Pop star David Bowie gave a performance at London's Dominion Theatre in 1988 as part of the fundraising series Intruders at the Palace. As the superstar slid gracefully into centre stage, he was joined by a brawny young woman who lifted, tossed and hurled the singer with effortless virtuosity, and who would go on to become one of the biggest names in contemporary dance.
With her signature bleached hair and androgynous, explosive physicality that separates her from other female dancers, Louise Lecavalier has an onstage persona that goes beyond the masculine/feminine binary in ballet. Apart from her iconic duet with Bowie, she is perhaps best known for her long-time collaboration with Édouard Lock, choreographer and founder of the avant-garde dance company La La La Human Steps, where she worked for 18 years and helped catapult the company to fame.

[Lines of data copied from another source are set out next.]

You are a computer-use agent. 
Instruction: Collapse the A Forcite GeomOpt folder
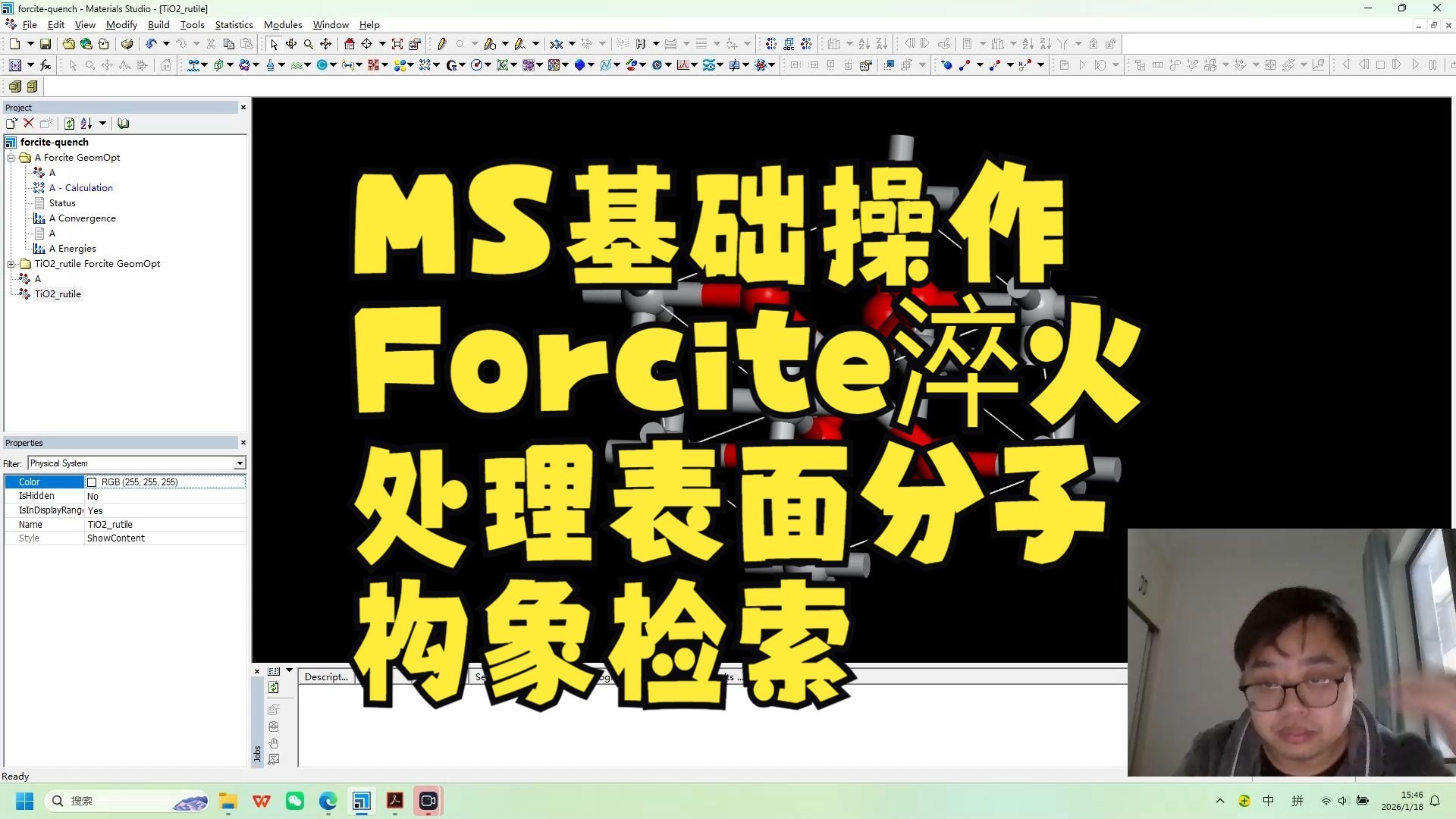[x=11, y=157]
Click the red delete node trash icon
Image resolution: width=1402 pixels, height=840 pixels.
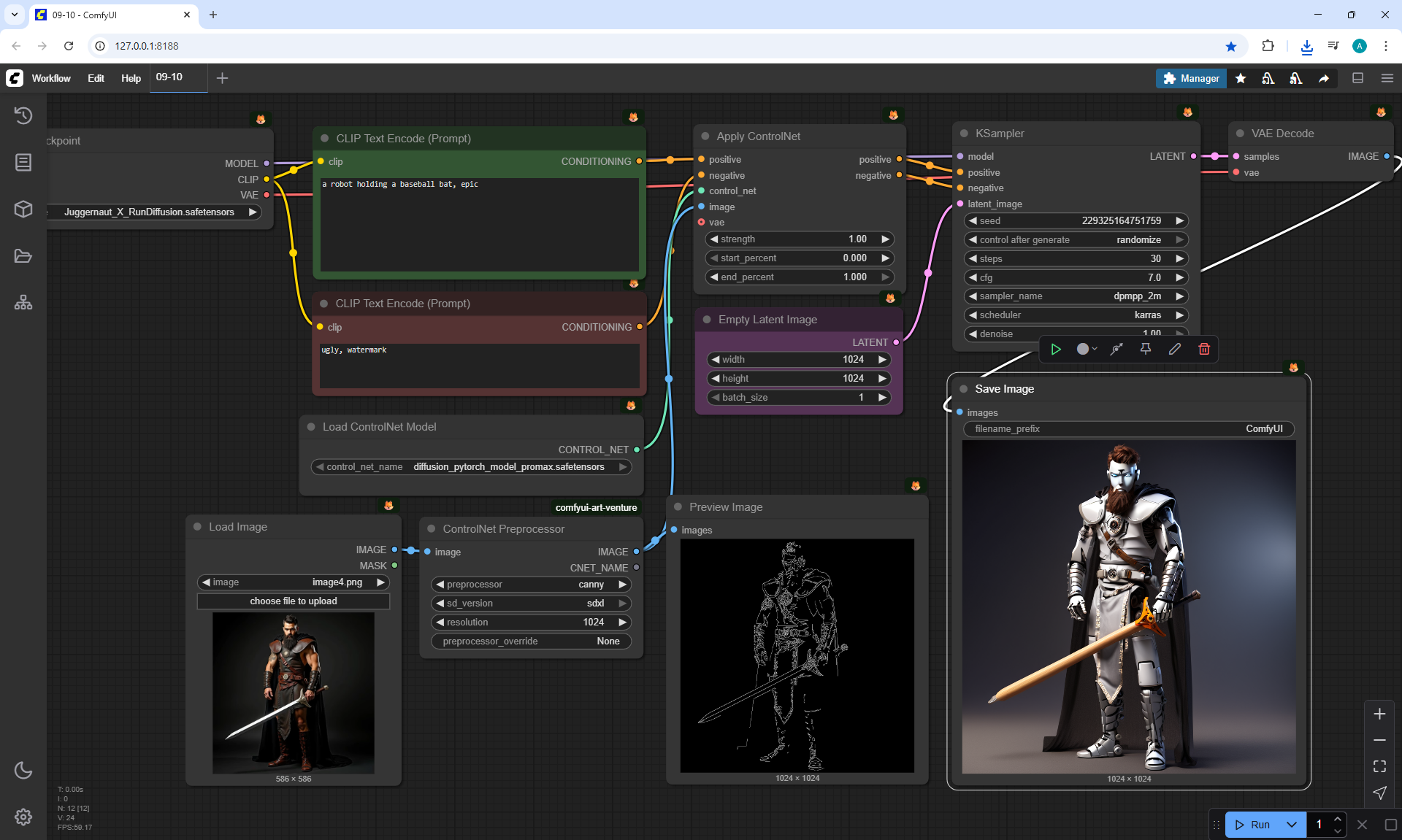click(x=1204, y=349)
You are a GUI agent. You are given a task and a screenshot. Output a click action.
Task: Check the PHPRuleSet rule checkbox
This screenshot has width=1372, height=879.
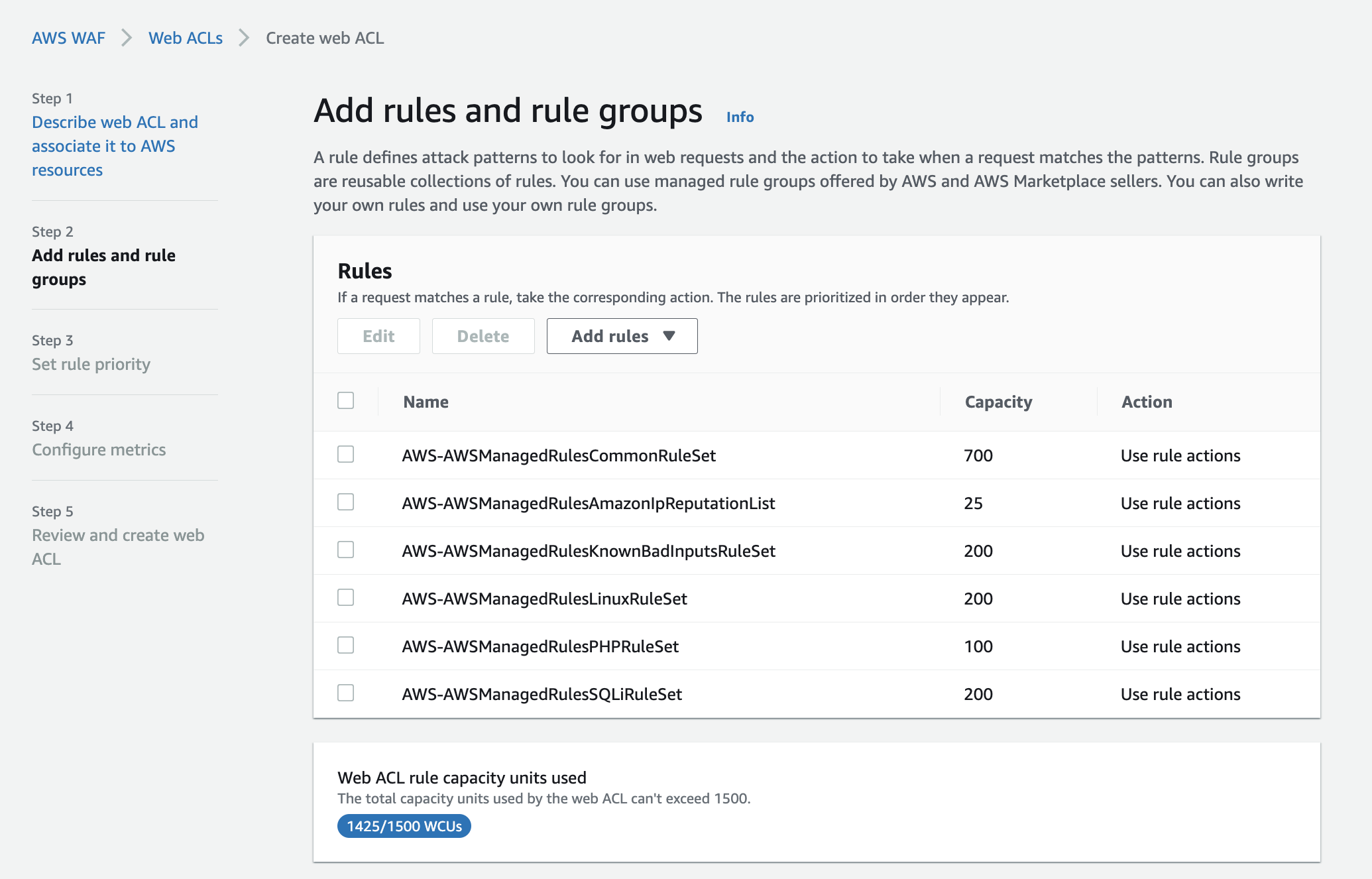pyautogui.click(x=345, y=645)

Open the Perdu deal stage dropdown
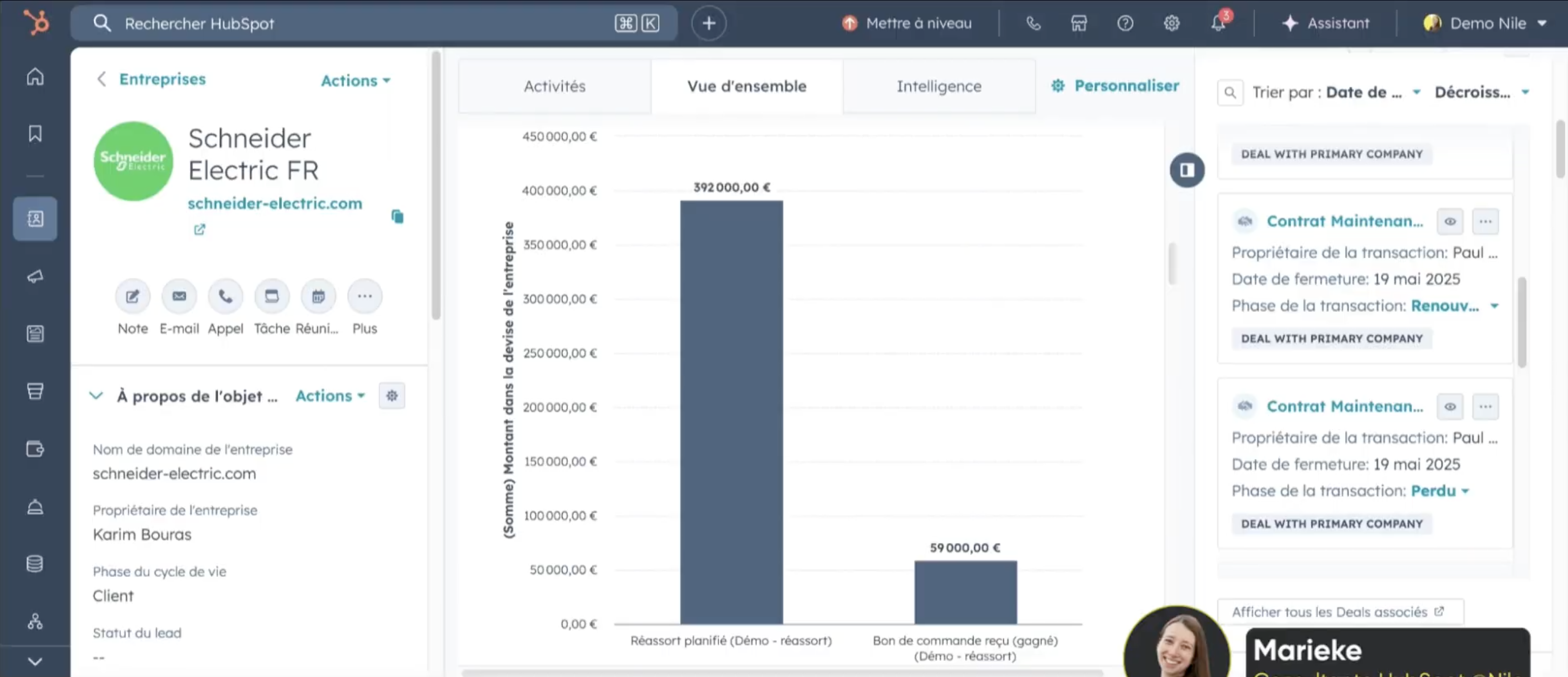click(x=1440, y=491)
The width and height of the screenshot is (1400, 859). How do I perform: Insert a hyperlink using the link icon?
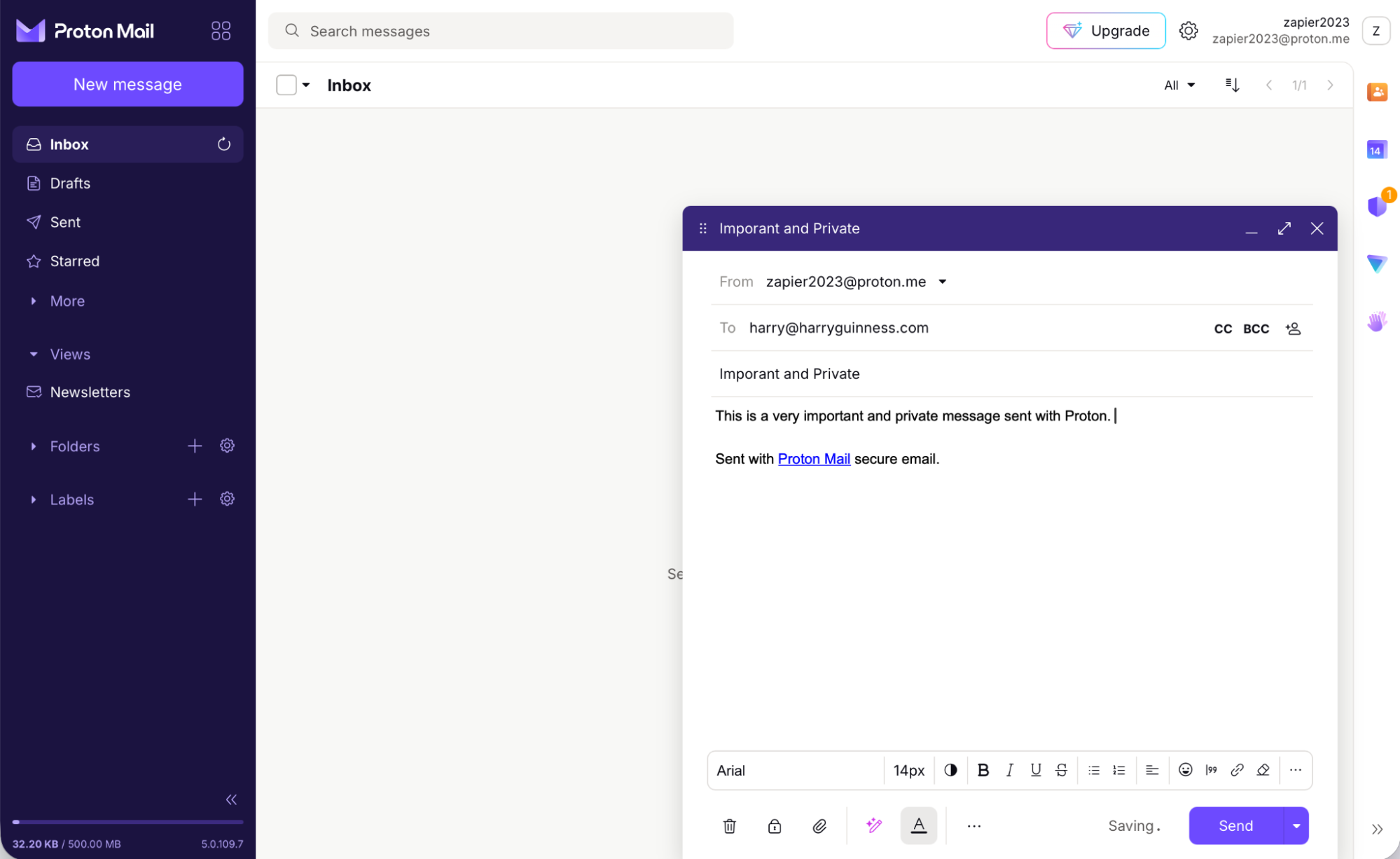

Now aged 65, Lecavalier may be visibly leaner and toned down in velocity, but is no less brilliant or intense. After spending decades in the limelight as a dancer, she made her choreographic debut in 2012 with So Blue, followed by a series of boundary-breaking works that received critical acclaim. Her latest piece, Stations, considered her most personal to date, offers a rare glimpse into a lifetime of dance research. Divided into four parts, each corresponding to a different state of being—fluidity, control, meditation and obsession—the work is an attempt to find the purest form of dance language beyond the limitations of the body.
But Lecavalier, who will appear at the 2025 HKAF as part of the Icons in Motion dance series, never saw the body as a constraint that she had to be freed from. She's always had a unique way of turning perceived limitations (especially for female dancers), such as ageing and pregnancy, into fuel for her creativity. After leaving La La La Human Steps in 1999, Lecavalier stepped away from the spotlight for a while and embraced motherhood by giving birth to twin daughters. In an interview with Critics At Large, she said: "Three weeks after my twin daughters were born [I decided to return to the stage]. Their immense beauty and perfection was so gigantic… But I also had so much joy that I wanted to give back to the universe which could not be expressed in words. I desperately wanted to dance again."
Ageing, likewise, is simply an opportunity for her to "live in another body". When asked about her secret to keeping up the pace during an interview with Critics at Large, Lecavalier shrugs: "It is a mind thing. The body just has to follow."